══ Data for this task ══

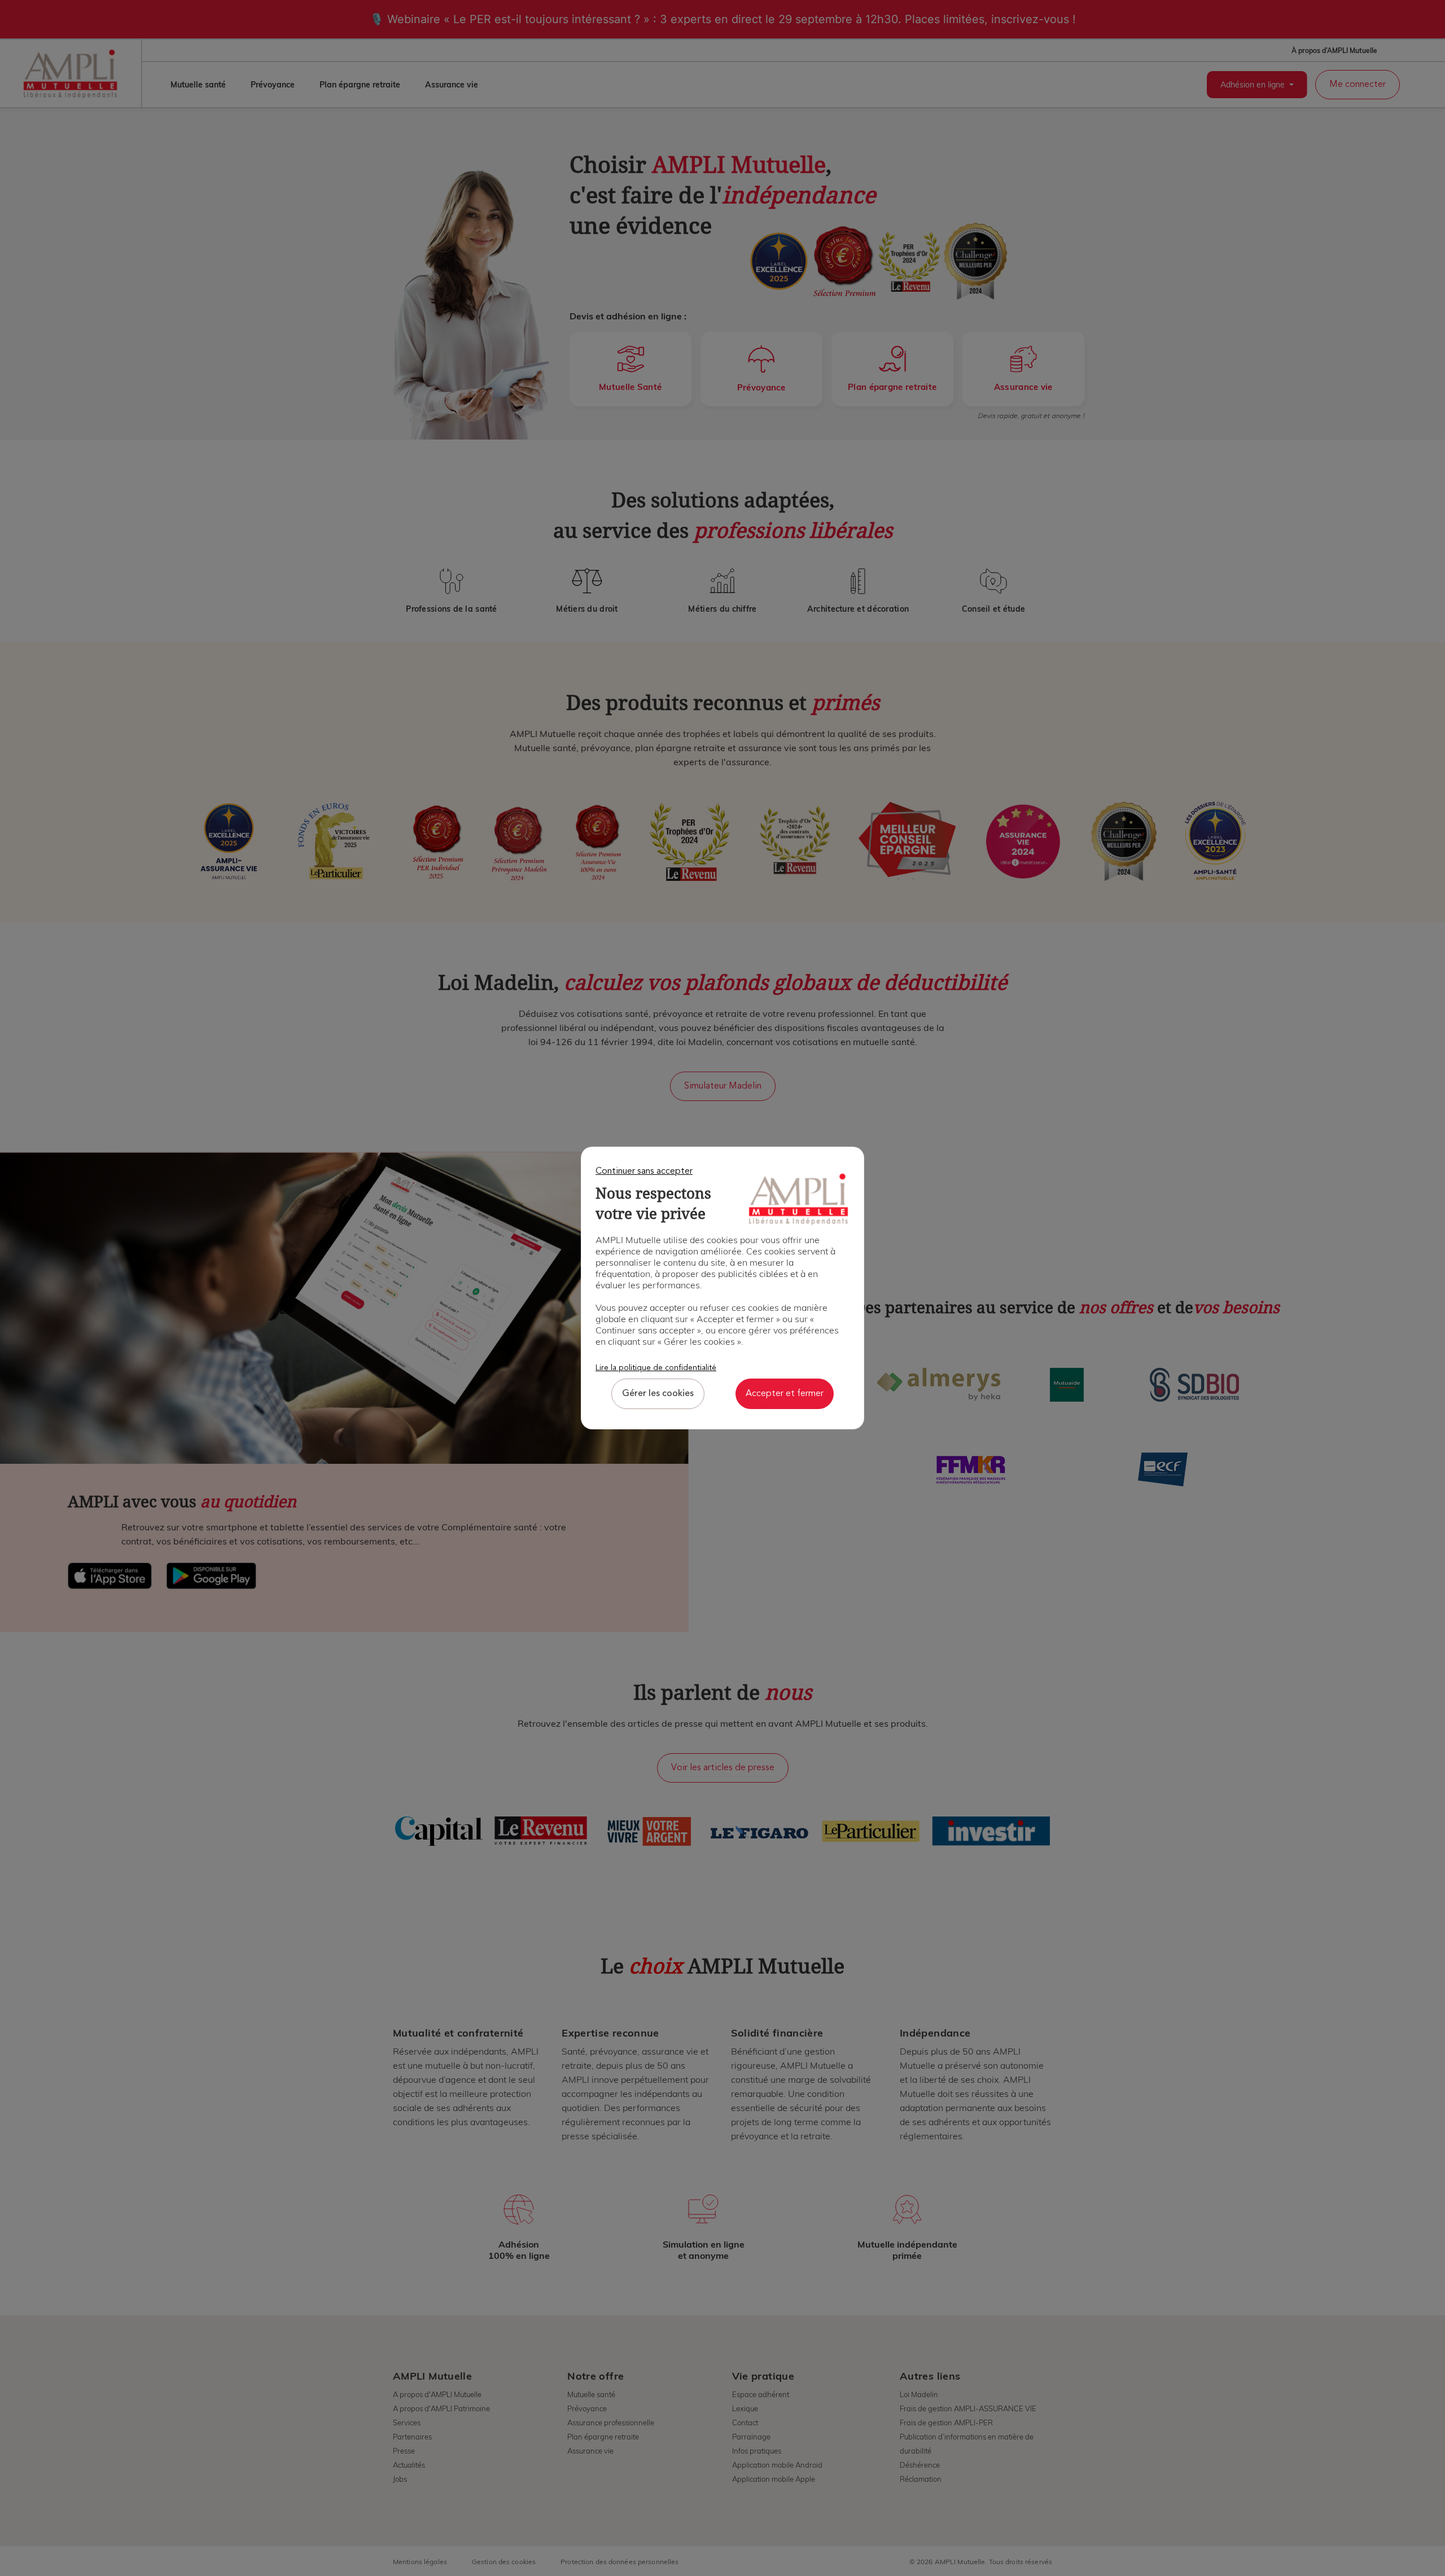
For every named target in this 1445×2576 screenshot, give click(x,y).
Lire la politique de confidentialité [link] (655, 1368)
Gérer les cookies (658, 1393)
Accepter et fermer (785, 1393)
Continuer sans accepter (644, 1171)
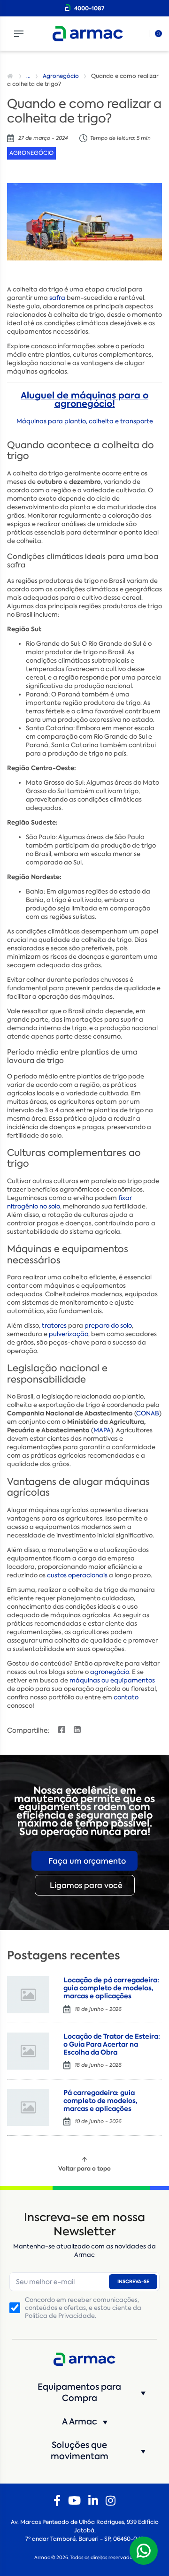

═══

#### [Task item]
Please give the data again unaltered, leaving out any images.

#### [Answer to the problem]
For every named target in this 1445×2576 screenshot, give click(x,y).
Lire la politique de confidentialité [link] (655, 1368)
Gérer les cookies (658, 1393)
Accepter et fermer (785, 1393)
Continuer sans accepter (644, 1171)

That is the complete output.